If it's regular transportation you want, use a sturdy rigid bike with a rigid fork, fat tires, fenders, a rear rack and/or front basket, and inexpensive rugged parts. 7-speed rear shifting, linear-pull brakes, and 26" wheels with chunky rims help your bike's cost-effectiveness from both ends-- less expense and greater reliability.
 
cavegiant said:
With one of these
http://www.ebikessf.com/catalog/52
and some engineering and spare drop outs (I have). I could fit that to the bike.

Those units are VERY expensive and overpower for what I need.

So is there something cheap that would work?

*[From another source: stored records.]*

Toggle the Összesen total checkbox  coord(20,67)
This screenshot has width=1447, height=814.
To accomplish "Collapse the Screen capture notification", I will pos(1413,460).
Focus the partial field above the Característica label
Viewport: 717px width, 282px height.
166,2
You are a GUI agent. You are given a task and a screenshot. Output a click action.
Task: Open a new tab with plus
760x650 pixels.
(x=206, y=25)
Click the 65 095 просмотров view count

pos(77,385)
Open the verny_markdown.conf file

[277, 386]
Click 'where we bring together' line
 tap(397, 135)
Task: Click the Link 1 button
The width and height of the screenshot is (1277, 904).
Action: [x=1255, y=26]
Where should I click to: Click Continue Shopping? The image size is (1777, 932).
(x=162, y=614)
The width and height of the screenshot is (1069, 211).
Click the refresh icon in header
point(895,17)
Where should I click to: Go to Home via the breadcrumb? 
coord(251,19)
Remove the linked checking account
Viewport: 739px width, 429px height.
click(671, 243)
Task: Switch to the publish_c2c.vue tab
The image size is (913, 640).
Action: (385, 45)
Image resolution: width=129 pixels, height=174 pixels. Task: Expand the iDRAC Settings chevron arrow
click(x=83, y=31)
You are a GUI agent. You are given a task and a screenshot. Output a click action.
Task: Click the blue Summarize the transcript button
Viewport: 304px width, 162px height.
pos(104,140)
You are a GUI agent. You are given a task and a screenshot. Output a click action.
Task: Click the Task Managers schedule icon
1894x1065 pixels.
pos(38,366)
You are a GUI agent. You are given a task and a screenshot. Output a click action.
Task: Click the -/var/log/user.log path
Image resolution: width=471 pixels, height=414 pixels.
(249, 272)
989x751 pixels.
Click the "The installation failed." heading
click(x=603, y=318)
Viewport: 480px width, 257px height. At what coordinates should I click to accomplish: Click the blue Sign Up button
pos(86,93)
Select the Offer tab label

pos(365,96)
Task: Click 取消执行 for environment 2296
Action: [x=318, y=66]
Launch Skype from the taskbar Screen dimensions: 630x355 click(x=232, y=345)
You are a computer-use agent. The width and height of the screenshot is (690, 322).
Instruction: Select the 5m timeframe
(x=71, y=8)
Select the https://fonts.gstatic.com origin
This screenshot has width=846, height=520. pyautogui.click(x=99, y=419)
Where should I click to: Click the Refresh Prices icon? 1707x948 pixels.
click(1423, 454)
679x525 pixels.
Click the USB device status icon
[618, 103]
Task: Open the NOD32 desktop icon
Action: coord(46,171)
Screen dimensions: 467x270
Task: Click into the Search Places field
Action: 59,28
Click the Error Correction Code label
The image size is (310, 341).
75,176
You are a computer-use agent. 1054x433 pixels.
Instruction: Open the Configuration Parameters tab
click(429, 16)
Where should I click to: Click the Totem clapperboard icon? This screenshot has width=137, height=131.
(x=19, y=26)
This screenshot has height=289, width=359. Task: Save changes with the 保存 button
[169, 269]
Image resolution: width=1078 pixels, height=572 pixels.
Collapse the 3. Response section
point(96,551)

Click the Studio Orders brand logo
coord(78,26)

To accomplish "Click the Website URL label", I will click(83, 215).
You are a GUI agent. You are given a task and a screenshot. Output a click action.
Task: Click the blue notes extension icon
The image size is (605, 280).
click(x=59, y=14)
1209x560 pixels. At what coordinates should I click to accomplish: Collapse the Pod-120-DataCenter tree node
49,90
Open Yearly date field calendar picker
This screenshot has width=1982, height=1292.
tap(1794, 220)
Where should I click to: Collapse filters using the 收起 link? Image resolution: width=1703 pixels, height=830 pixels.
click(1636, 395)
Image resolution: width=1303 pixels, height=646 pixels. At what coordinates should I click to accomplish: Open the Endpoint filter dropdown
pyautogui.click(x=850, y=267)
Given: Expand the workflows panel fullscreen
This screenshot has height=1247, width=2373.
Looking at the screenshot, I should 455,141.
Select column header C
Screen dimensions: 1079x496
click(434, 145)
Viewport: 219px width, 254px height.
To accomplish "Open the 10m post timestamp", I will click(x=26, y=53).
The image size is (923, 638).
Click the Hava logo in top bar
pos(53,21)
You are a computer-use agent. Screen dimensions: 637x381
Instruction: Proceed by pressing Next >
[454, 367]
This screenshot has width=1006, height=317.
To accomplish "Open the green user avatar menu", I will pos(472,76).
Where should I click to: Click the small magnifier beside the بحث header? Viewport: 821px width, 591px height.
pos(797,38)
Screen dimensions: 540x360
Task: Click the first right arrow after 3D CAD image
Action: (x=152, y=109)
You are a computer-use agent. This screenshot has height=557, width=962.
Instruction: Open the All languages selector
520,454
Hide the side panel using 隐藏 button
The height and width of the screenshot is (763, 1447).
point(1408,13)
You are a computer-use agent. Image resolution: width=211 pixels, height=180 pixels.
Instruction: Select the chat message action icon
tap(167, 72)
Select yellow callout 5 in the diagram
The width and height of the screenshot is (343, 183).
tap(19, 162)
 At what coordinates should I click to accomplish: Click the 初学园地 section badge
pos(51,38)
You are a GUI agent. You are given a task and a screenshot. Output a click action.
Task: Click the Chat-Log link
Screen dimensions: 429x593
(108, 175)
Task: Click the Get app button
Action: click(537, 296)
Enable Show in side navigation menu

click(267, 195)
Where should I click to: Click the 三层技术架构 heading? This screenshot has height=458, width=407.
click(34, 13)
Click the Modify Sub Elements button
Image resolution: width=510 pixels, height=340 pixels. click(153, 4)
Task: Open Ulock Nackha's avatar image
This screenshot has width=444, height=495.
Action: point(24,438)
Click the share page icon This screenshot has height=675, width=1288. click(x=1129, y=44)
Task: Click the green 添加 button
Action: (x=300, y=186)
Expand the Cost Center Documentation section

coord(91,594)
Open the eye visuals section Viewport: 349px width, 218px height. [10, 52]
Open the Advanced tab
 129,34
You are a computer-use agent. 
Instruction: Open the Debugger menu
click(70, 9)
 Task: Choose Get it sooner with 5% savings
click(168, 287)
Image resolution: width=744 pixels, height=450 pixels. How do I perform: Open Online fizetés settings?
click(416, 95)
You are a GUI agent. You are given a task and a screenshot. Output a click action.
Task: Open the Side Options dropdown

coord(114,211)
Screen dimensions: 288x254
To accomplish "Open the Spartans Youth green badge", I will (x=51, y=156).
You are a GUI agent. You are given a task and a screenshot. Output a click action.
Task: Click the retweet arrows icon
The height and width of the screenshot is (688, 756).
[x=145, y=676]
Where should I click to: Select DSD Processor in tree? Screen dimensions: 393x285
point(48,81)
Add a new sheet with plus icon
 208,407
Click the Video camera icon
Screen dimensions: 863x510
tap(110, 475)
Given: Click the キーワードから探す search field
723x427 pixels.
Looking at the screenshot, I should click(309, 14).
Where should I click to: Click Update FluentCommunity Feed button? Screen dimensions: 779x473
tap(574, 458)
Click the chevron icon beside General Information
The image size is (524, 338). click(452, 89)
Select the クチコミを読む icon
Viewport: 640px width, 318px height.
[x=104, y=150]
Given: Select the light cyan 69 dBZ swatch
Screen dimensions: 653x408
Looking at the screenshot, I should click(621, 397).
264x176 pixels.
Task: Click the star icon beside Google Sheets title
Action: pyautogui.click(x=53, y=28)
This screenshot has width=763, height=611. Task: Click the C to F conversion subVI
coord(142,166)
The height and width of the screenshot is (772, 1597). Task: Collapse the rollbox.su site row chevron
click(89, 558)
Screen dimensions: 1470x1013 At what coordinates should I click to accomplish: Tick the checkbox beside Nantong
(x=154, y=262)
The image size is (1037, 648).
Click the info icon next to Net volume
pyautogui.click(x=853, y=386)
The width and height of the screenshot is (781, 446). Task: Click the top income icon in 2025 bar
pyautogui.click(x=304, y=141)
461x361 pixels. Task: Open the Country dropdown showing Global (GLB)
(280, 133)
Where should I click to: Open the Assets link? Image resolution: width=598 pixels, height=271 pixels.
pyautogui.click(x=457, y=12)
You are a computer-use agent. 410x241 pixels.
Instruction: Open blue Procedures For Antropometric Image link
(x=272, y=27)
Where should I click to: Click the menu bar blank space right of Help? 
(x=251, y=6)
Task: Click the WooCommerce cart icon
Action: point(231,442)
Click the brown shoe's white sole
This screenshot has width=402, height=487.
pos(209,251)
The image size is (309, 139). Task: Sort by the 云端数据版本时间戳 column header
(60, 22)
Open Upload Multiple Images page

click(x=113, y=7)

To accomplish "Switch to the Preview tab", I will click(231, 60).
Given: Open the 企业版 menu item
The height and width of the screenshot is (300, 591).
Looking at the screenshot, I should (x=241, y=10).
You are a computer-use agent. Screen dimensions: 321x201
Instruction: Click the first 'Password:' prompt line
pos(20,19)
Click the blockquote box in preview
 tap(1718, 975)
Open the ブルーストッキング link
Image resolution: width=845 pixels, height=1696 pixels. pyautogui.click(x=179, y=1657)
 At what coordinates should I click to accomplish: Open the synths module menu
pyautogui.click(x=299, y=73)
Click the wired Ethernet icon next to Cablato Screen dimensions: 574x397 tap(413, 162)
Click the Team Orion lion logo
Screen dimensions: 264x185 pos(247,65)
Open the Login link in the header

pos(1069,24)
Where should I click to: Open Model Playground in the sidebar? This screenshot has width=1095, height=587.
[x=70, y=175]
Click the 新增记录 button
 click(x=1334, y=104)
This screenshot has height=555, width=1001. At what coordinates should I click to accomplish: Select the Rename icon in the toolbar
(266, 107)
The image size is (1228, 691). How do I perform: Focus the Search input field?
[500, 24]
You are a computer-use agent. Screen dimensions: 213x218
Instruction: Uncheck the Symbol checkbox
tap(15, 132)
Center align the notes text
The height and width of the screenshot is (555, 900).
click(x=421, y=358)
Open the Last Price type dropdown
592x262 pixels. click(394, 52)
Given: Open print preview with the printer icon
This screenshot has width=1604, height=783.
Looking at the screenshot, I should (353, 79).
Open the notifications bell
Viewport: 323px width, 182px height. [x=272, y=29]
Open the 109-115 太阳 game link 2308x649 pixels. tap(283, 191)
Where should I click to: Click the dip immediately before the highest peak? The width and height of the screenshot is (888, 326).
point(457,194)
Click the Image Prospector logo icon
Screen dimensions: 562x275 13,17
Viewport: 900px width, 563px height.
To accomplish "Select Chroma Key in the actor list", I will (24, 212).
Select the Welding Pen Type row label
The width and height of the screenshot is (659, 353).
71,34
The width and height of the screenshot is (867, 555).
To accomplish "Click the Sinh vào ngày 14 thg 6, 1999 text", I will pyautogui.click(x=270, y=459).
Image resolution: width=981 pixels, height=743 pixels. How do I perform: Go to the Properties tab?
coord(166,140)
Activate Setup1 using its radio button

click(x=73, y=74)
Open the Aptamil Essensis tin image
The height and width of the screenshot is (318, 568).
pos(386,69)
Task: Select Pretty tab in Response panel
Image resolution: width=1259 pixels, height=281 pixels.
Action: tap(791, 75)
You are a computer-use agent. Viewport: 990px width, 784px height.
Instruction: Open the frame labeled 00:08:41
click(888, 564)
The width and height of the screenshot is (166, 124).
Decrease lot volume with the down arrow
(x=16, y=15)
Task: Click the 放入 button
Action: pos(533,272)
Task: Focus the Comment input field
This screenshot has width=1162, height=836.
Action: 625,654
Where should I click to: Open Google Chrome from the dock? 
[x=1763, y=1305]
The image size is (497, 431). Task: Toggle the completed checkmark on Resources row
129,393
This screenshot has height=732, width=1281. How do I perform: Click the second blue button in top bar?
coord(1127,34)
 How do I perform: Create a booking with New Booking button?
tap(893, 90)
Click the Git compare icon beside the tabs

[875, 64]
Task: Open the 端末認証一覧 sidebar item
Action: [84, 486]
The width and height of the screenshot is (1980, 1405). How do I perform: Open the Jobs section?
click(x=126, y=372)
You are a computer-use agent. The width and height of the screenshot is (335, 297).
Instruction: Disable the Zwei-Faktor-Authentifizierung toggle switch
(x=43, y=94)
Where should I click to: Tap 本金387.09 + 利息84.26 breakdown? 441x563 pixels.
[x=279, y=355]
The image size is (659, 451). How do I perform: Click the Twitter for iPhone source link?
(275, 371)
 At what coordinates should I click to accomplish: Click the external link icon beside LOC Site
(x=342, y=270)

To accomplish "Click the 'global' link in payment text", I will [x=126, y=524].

If you want cheap on the motor/kit side then maybe you want to consider finding a scrap 'Thompson' bike. plenty in the UK I am sure..I know there are many over here in Jersey. Get it cheap (£25-£50), get a version 3 CA with THUN sensor and PAS and re-lace the Thompson hub to a rim of your choice. Even make a new axle for the 150mm if you are determined to use that frame.
Thompson's are a family import business from what I understand, UK only, that bring in cheap electrical from China etc
http://www.thompsons-online.co.uk/

Some of the bikes they imported have 24 inch spoked wheels, with a very slow wind hub motor. It is Star terminated motor, re terminate as Delta if you need more speed, though I expect if you re spoke one of these little hubs to a 26 or 29 inch wheel it will be fast enough for you at 50 volts. I know one of these hubs at 100 volts in a 24 inch wheel did about 35 mph..so go up in wheel size will increase the speed, but dropping down to 50 volts will bring it back down to the range you want. Sure you can pick one of these complete bikes up for £50

Look for these bikes, scrap the bike,kep rear wheel controller and throttle..brake levers too maybe, dump the rest.
Follow the links to my threads about them

file.php
file.php


They are beefy little motors, and easy enough to press the axle out and machine your own to fit your 150mm swingarm
http://endless-sphere.com/forums/viewtopic.php?f=3&t=25399&start=20
file.php
file.php




But as Chalo and other said..keep your 29er as a ride bike and build a commute on a different frame. You do not seem to want to change anything on the 29'er , so it is going to need custom made e-kit to make it fit.